A dark cloud blew into the dusty ashglobe in my chest yesterday when it was reported that Aretha Franklin is down and out with a life-threatening disease. Some say that the disease is cancer, and others specifically said it’s incurable pancreatic cancer. Aretha’s publicist has Super Glued his lips shut about this topic and has yet to release any kind of statement about her condition or what’s keeping her laid up in a hospital bed. But Aretha’s cousin (It’s always the cousin!) Brenda Corbett tells the Detroit Free Press (via AP) that the Queen will be back to hollerin’ her wig off on stage in the late spring or early summer.
Cousin Brenda put it like this: “Aretha is doing better than doctors expected. She has a long life in front of her and will be back in concert, on stage, late spring or early summer. This girl is doing great, and they (The National Enquirer) need to stop it.”
Aretha’s sister-in-law Earline wouldn’t even put the tip of her finger on The National Enquirer story, but she did say this: “Aretha is doing absolutely wonderful. All the prayers and well wishes have supported her, and she’s doing well.” BUT another one of Aretha’s relatives who wished to remain nameless confirmed The National Enquirer story and said it is pancreatic cancer.
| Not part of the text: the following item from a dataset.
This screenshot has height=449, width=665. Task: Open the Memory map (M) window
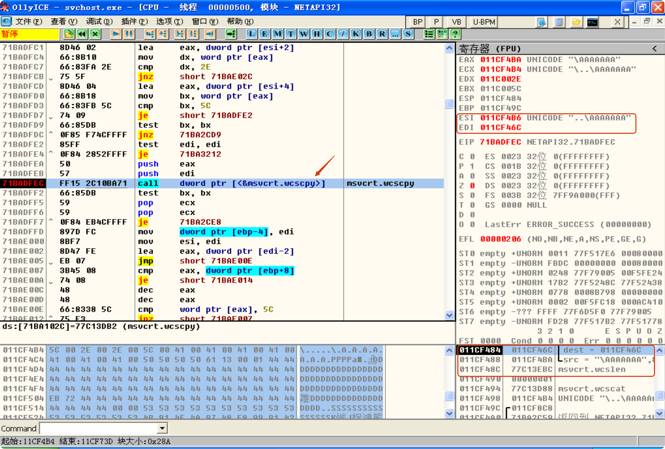pyautogui.click(x=277, y=34)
Why do we all have that one “I wish to remain nameless” relative in our family? You know that bitch. That one family member who whispers like it was their major in community college. They’re always huddled in the corner with your auntie talking shush-like. When their eyes catch your eyes staring at them, they straighten up and switch gears. When you ask them what they were talking about, they look you in the eyelashes and say some shit like, “Just talking about how the El Pollo Loco rice is soggy.” And you’re thinking to yourself, “I know who’s getting a 98 cent gift certificate to the 99 Cent Store this Christmas!”
And just for the record, Cousin Kelly, I wasn’t lying about the El Pollo Loco rice being soggy! It really was!